I am giving another talk on how PowerShell can be used for detecting silent malware. To provide two examples, I intended to detect malware processes that label themselves in Windows Task Manager as a Shared Host process “Svchost” but whose Image path is not C:\Windows\System32\svchost.exe. Other malware leaves the Company & Description properties of their O/S process blank. So those three process properties are what I am trying to fetch using Get-Process. That cmdlet does so from a local console, but amazingly not through a remote call.
So… translation, you need to get the path of the executable, as well as the process name?
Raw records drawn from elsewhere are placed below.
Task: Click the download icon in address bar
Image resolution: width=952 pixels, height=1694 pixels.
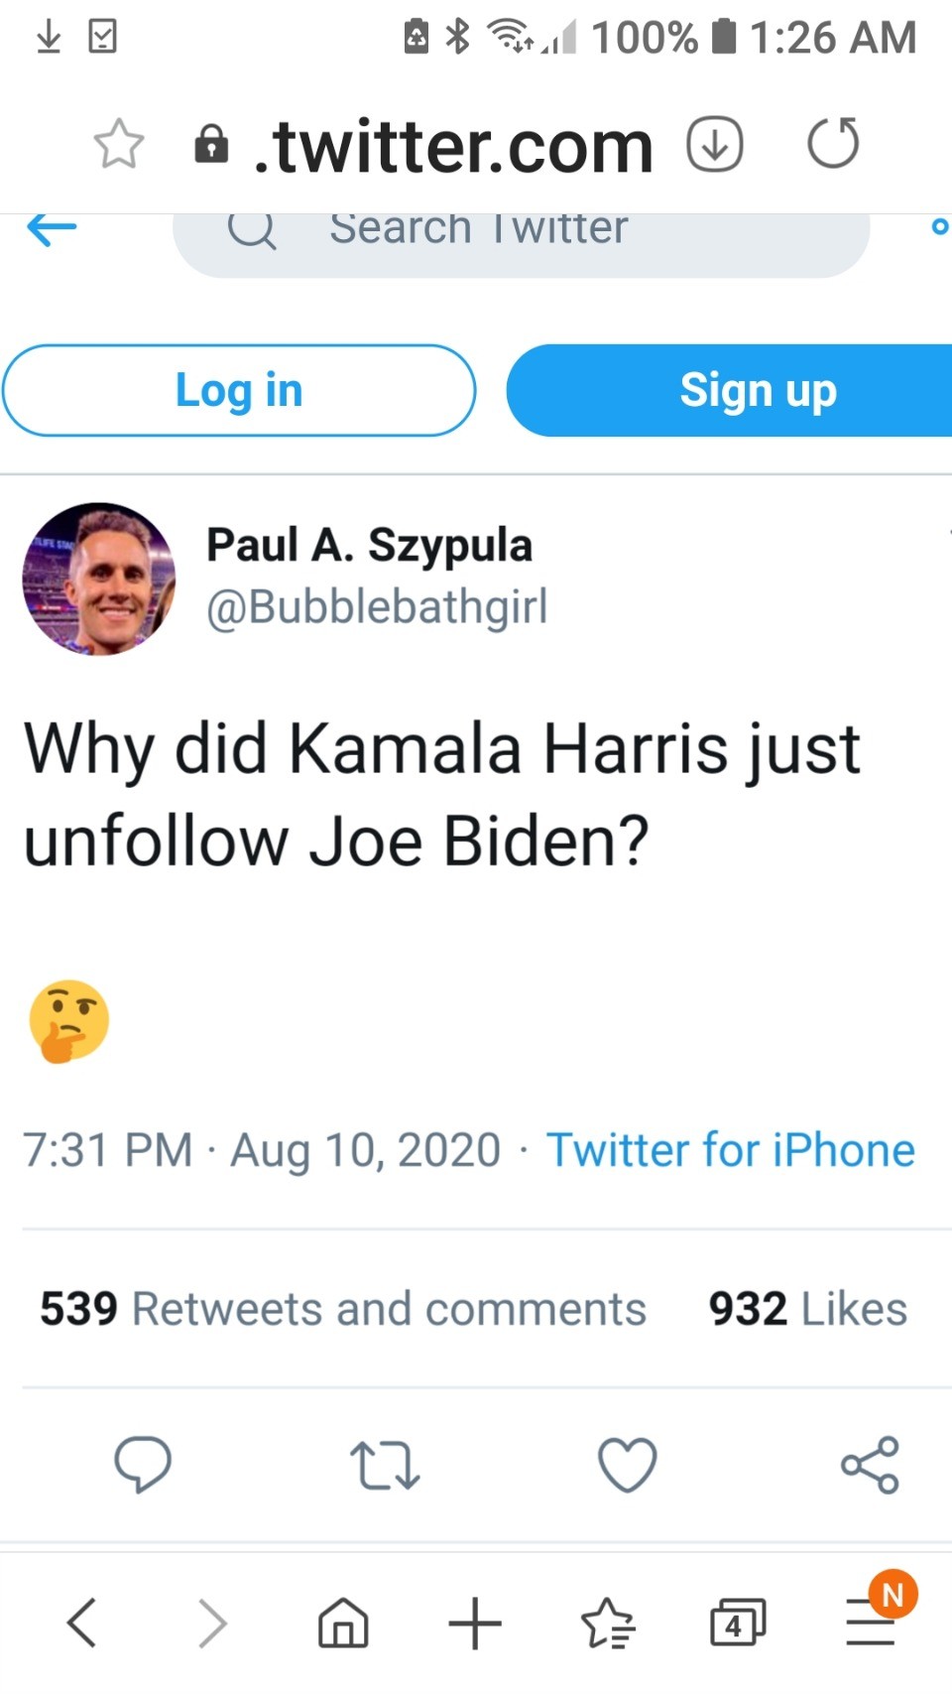Action: pos(715,144)
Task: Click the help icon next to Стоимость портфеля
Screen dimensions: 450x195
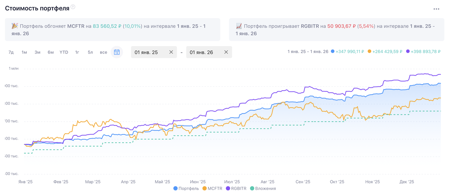Action: coord(73,7)
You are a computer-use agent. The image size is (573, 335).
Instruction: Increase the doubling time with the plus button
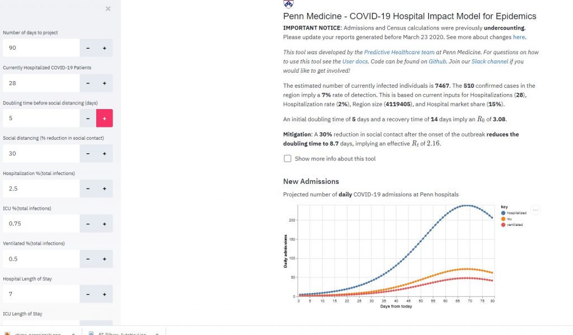click(104, 118)
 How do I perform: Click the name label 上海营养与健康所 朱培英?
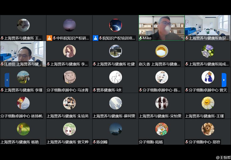(68, 116)
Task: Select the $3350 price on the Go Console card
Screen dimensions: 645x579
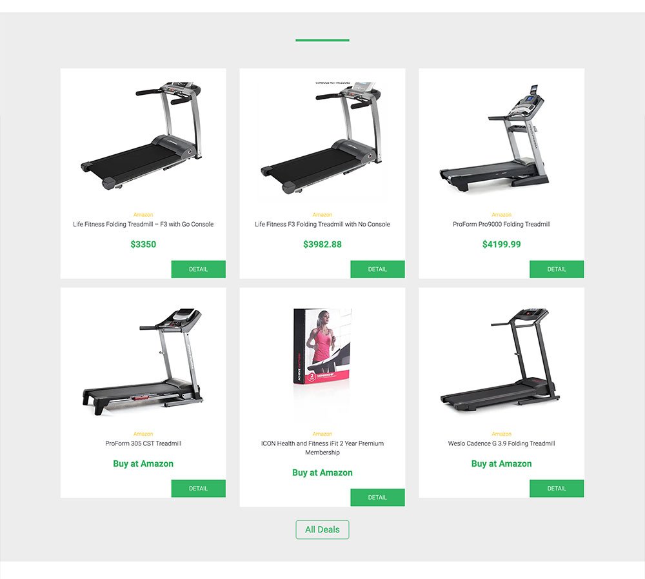Action: pyautogui.click(x=143, y=245)
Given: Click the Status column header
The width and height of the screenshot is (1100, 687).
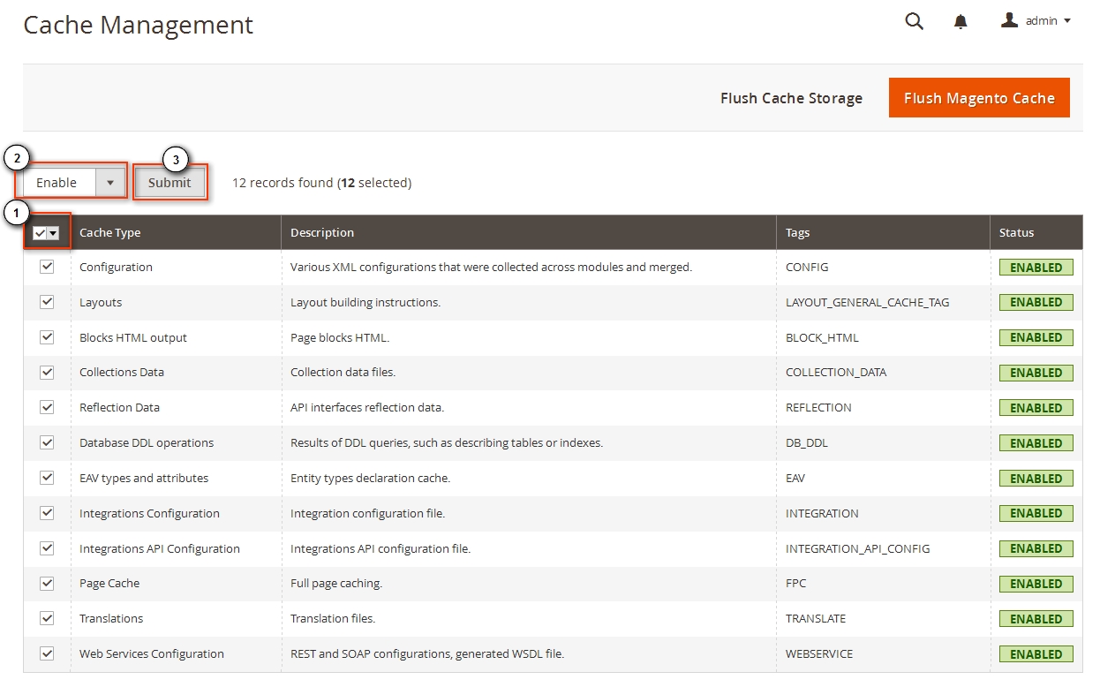Looking at the screenshot, I should pyautogui.click(x=1016, y=233).
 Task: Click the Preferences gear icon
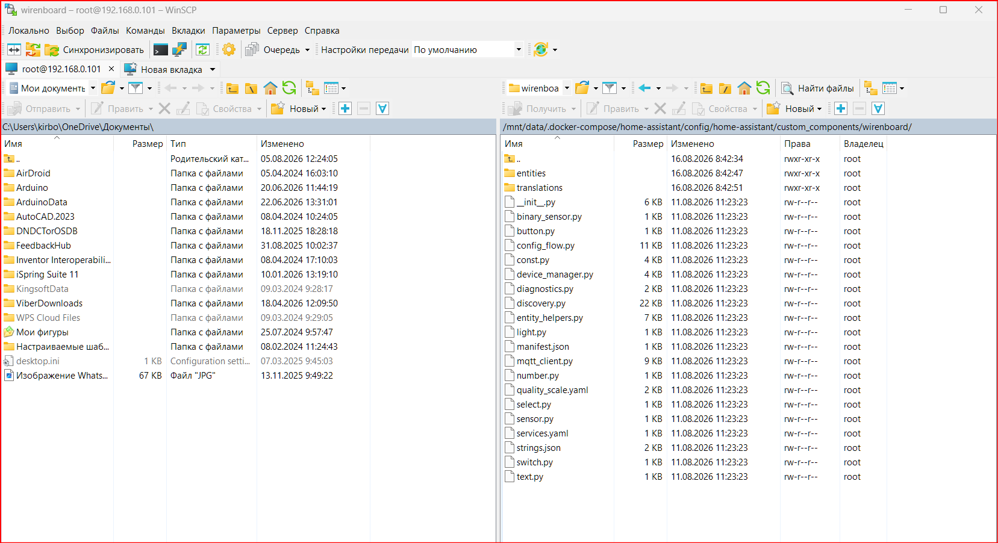[229, 49]
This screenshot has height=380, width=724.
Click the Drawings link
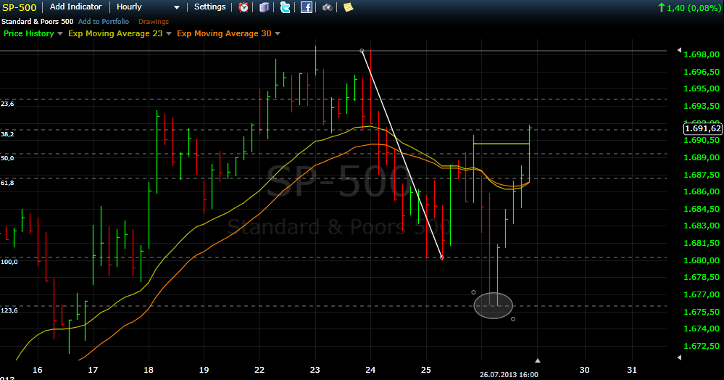[x=154, y=22]
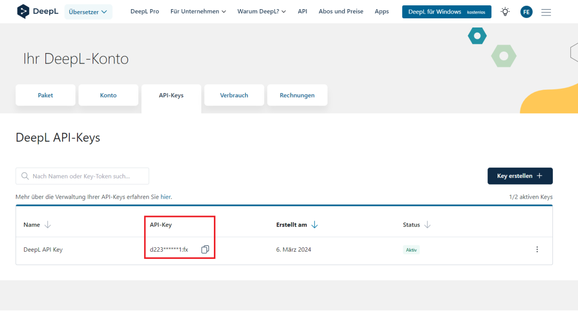
Task: Open the FE user avatar menu
Action: click(526, 12)

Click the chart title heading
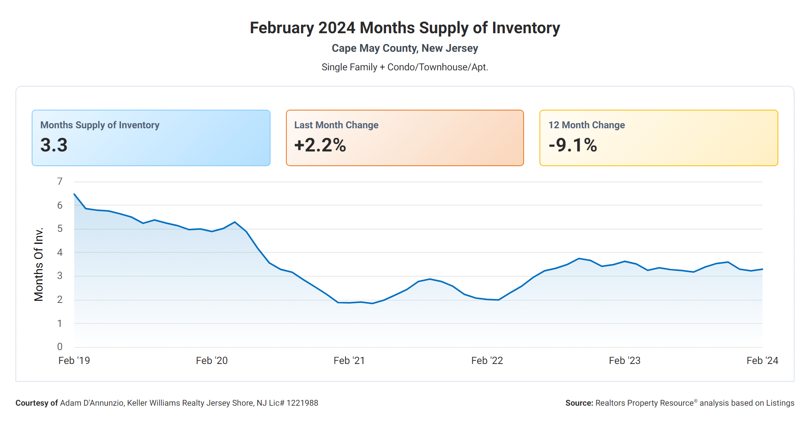click(x=405, y=28)
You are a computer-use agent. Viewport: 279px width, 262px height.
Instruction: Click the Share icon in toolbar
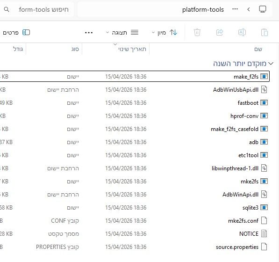220,32
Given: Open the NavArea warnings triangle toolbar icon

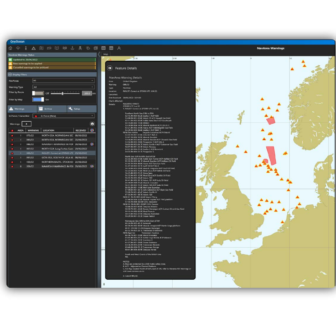Looking at the screenshot, I should [34, 48].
First, I can absolutely confirm that Get-Process also doesn’t return everything remotely - at least on every system I have. So this isn’t you. So now we need to find another way to get what you want.
But both Get-WmiObject and Get-CimInstance have the process name and path.
Get-WmiObject -computer DC -class Win32_Process -filter "name like '%svchost%'" |
Select-Object -prop Name,Path
Works fine for me. Is that not what you’re trying to do?
(and FWIW, nothing weird about DCOM is “amazing” to me anymore!)
Based on your help, Don, this issue can be marked as resolved. Here is a summary of what our testing learned.
Get-WmiObject Win32_Process and Get-CimInstance Win32_Process both pull the path of the executable that launched a specific O/S process.
Get-Process can pull the path of the executable, and also a helpful descriptive field (Company/Publisher) not available through Get-WmiObject or Get-CimInstance
Get-Process -Computer name uses the legacy DCOM protocol to poll a remote computer, but does not return all the process properties, unfortunately the Path property is always blank.
Invoke-Command -ComputerName $targetComputer -ScriptBlock { Get-Process } uses the WinRM protocol and does return all process properties.
Hope the explanation helps others choose correctly.